• TASK DESCRIPTION: Turn each line of the data below into one string in a JSON list, omitting any blank lines. Leave the pictures out.

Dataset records
---

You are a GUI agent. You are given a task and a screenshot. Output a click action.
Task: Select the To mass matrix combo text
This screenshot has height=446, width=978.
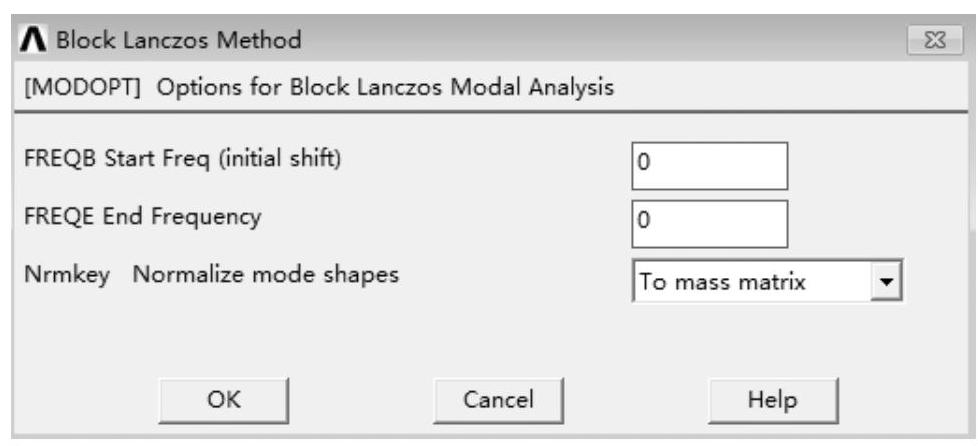[723, 283]
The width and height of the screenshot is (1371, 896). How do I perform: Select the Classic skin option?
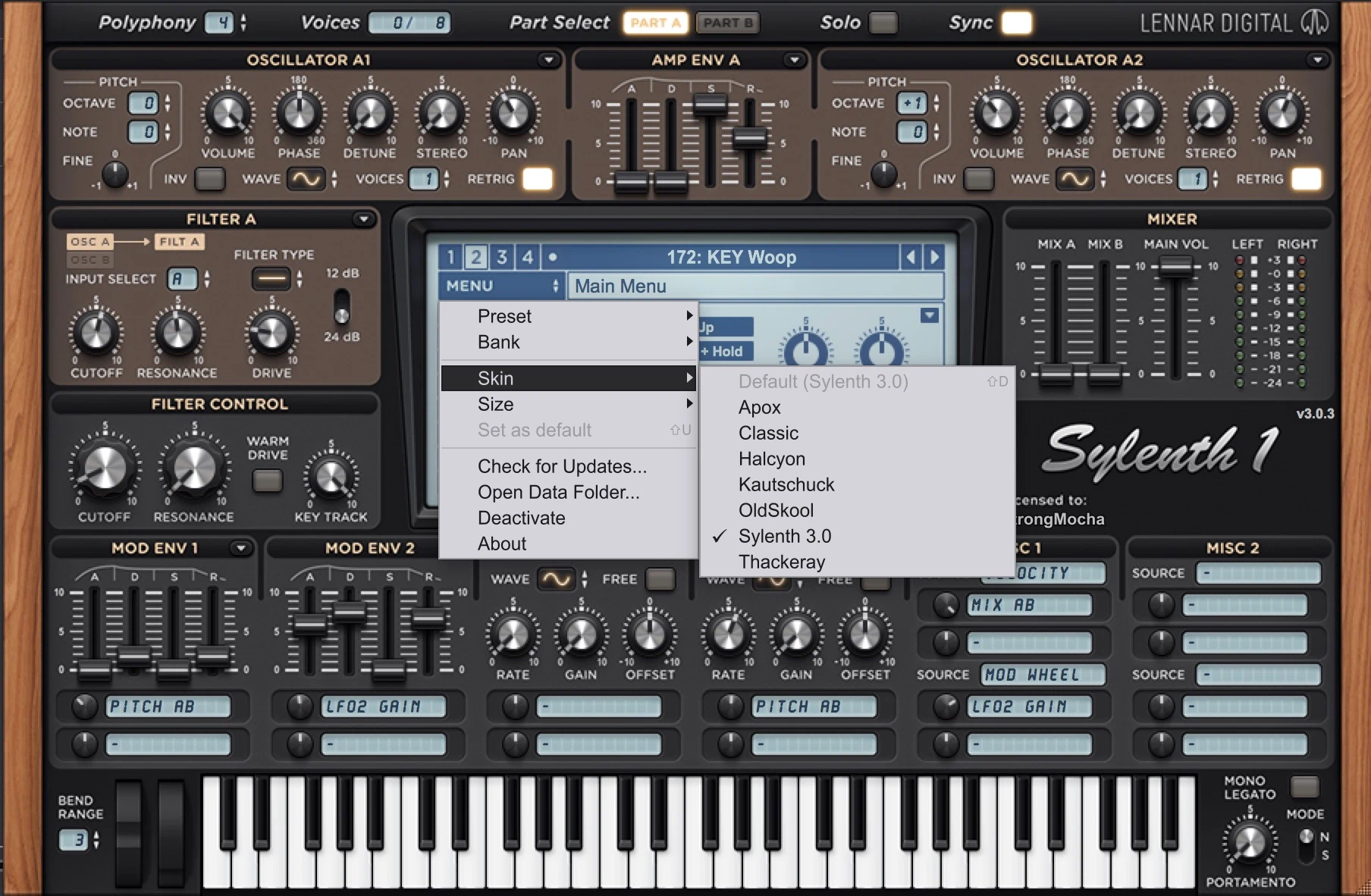[768, 433]
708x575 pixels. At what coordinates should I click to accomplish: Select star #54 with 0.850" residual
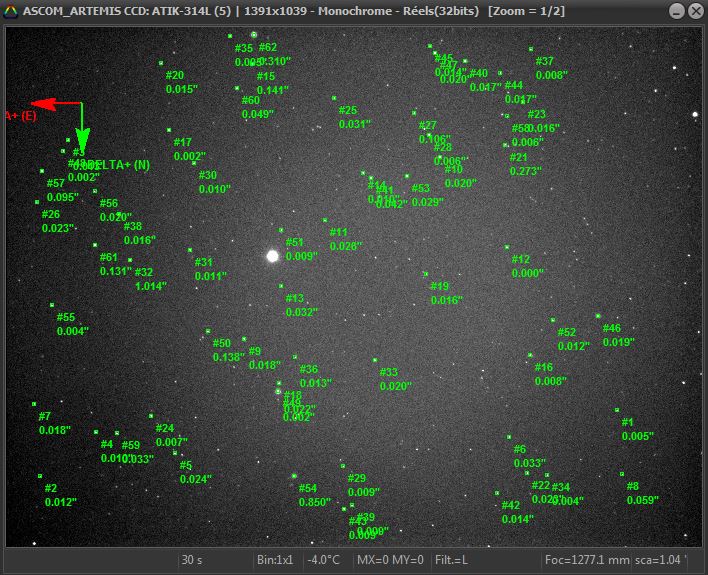point(294,476)
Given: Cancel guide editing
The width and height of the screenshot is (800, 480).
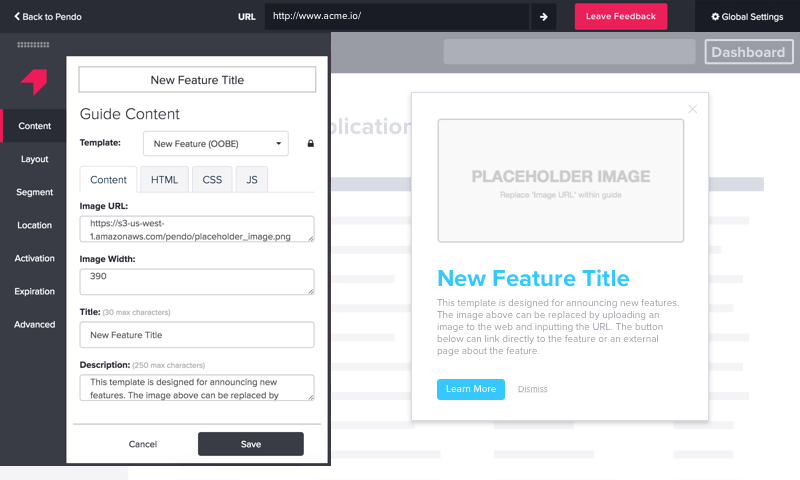Looking at the screenshot, I should (x=143, y=444).
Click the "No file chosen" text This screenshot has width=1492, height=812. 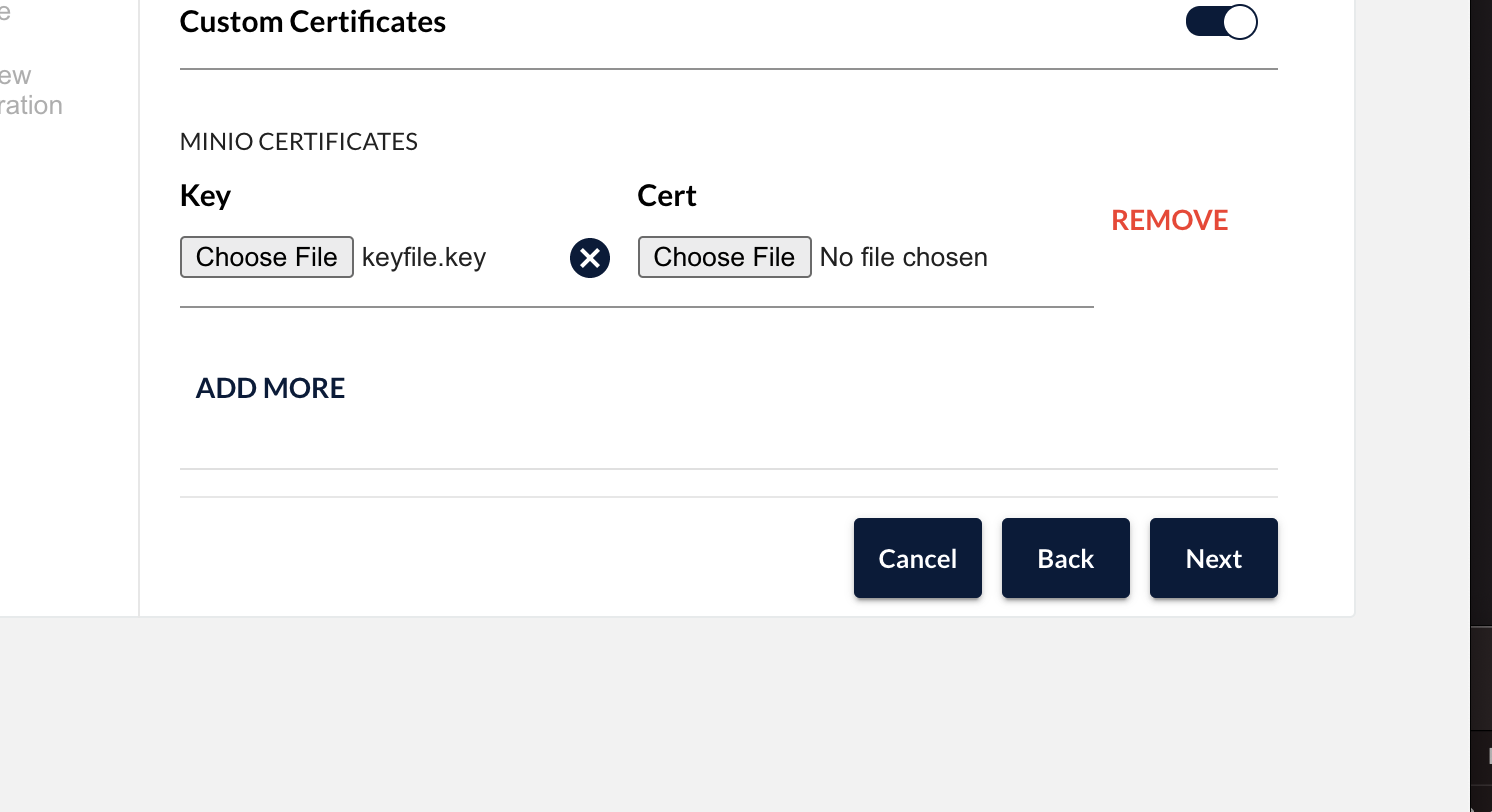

---

• OUTPUT OF THE TASK:
[
  "You are a GUI agent. You are given a task and a screenshot. Output a click action.",
  "Task: Select the To mass matrix combo text",
  "This screenshot has height=446, width=978.",
  "[723, 283]",
  "The width and height of the screenshot is (1371, 896). How do I perform: Select the Classic skin option?",
  "[768, 433]",
  "708x575 pixels. At what coordinates should I click to accomplish: Select star #54 with 0.850\" residual",
  "point(294,476)",
  "Given: Cancel guide editing",
  "The width and height of the screenshot is (800, 480).",
  "Looking at the screenshot, I should (x=143, y=444).",
  "Click the \"No file chosen\" text This screenshot has width=1492, height=812. "
]